Sweet, cute, silly little Mikah-man! He's just doing awesome. He can scoot, and boy, can he get wherever he wants to go, and quick! He can get into almost anything before you can catch him, and he is a sneaky little guy. And he has learned that if his sissy's have a toy he wants and he turns really mad and screams at them, they will usually give it to him in pure fear that they've somehow done something wrong! It's pretty hilarious, but we've had to actually tell the girls NOT to give in to him a few times...I don't want him to think he rules this house!
But, he is cute, so he gets away with it a lot. And Kenna and Kais just ADORE him. Kaisyn is always patting his little back now, and kissing his head. And of course Kenna loves "babysitting" him, because shes such a little momma. (Don't worry, this just means playing with him while mommy changes Kaisyn, or is getting his bottle. She doesn't actually have to be in charge of him.) :)

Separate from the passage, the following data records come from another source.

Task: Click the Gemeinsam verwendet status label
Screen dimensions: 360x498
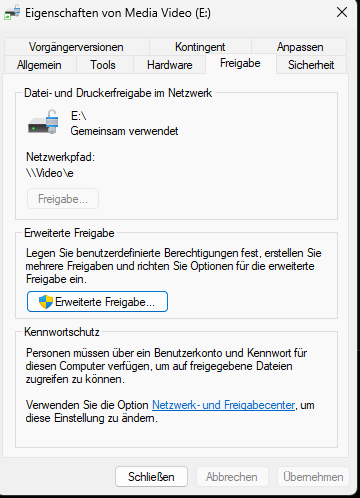Action: [124, 131]
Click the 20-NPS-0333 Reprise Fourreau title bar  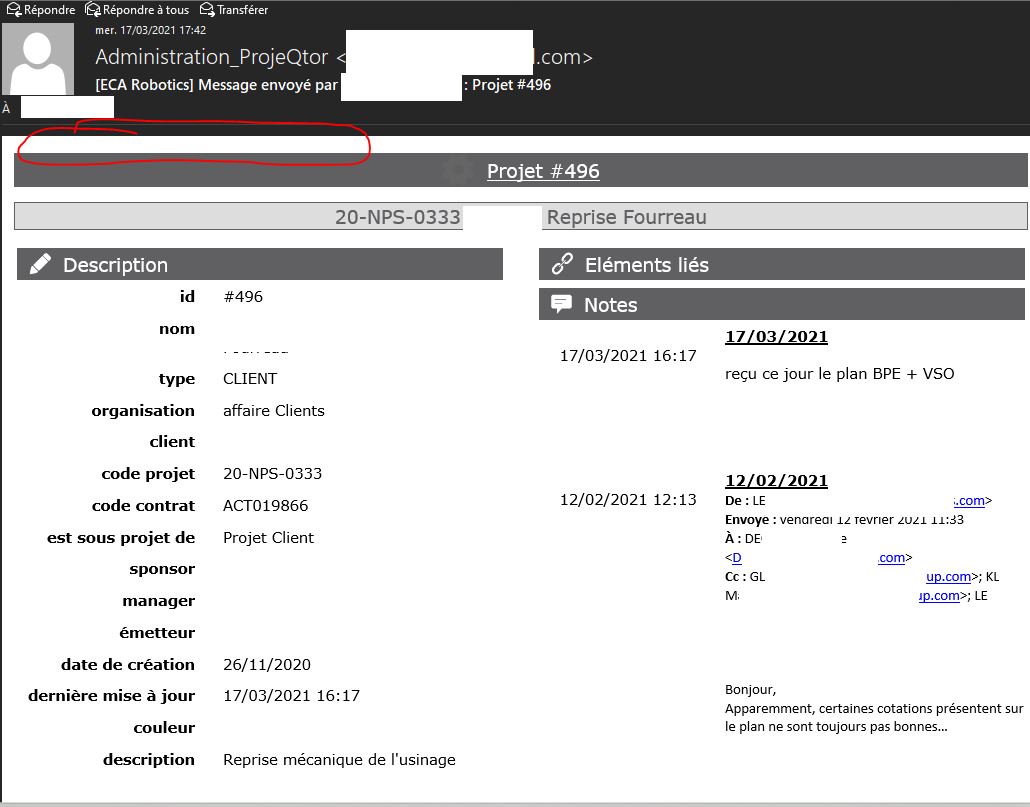point(520,217)

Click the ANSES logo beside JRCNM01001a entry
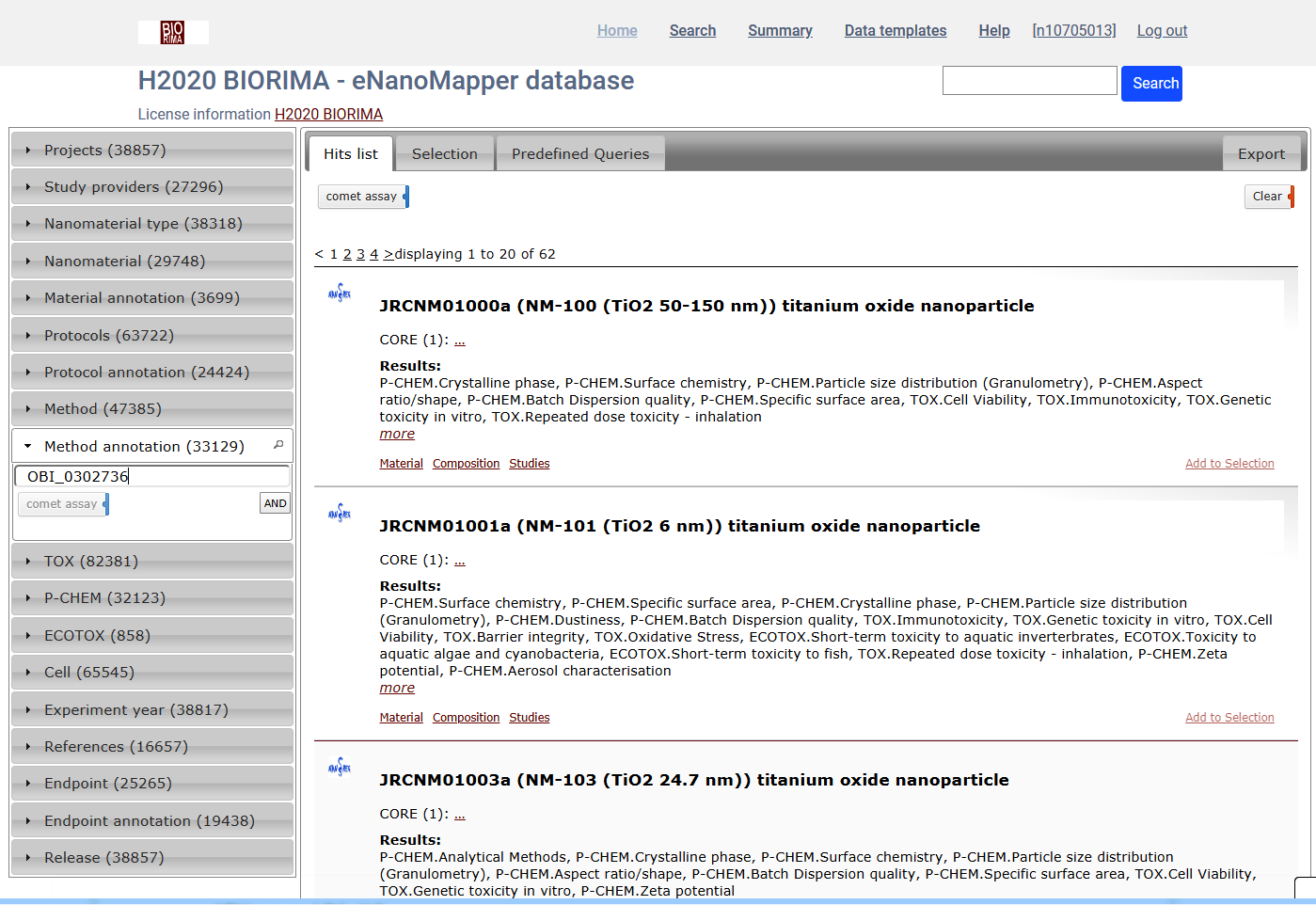coord(339,513)
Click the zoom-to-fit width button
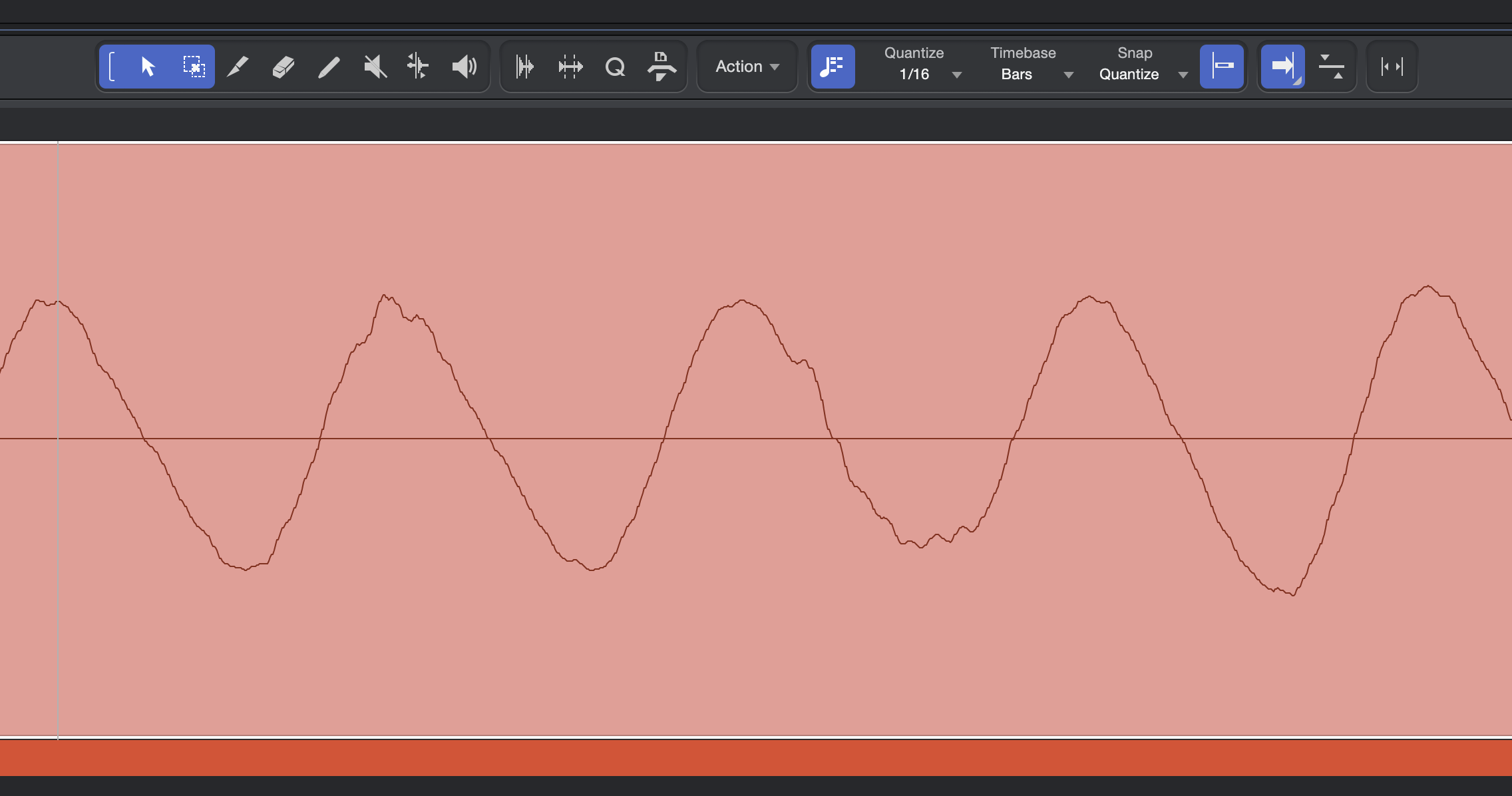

As we told everyone before, his test for GA1 was negative, thank God! The day that he saw his geneticist, we thought we would just be released from her care. But she did see 3 little brown spots on him that concerned her, because they are a sign of yet another genetic disorder that goes along with his head growing too quickly. But, until he gets 3 more spots, no more tests will be done.
She said that he may never develop more, and even if he does, it may be nothing to worry about. So, we are just 100% enjoying Mikah, and not giving it a second thought!
If you met him, you wouldn't be able to imagine a thing in the world being wrong with him; he's just too cute, happy, and healthy-looking. He's a perfect little blessing, and I'm glad I'm his momma! :)
So that's our life right now. We are looking forward to all the upcoming holidays, and enjoying each day that we are given. We continue to pray for all of our friends, and strangers too, who are going through battles in their lives. And we are just thanking God that he made us a family!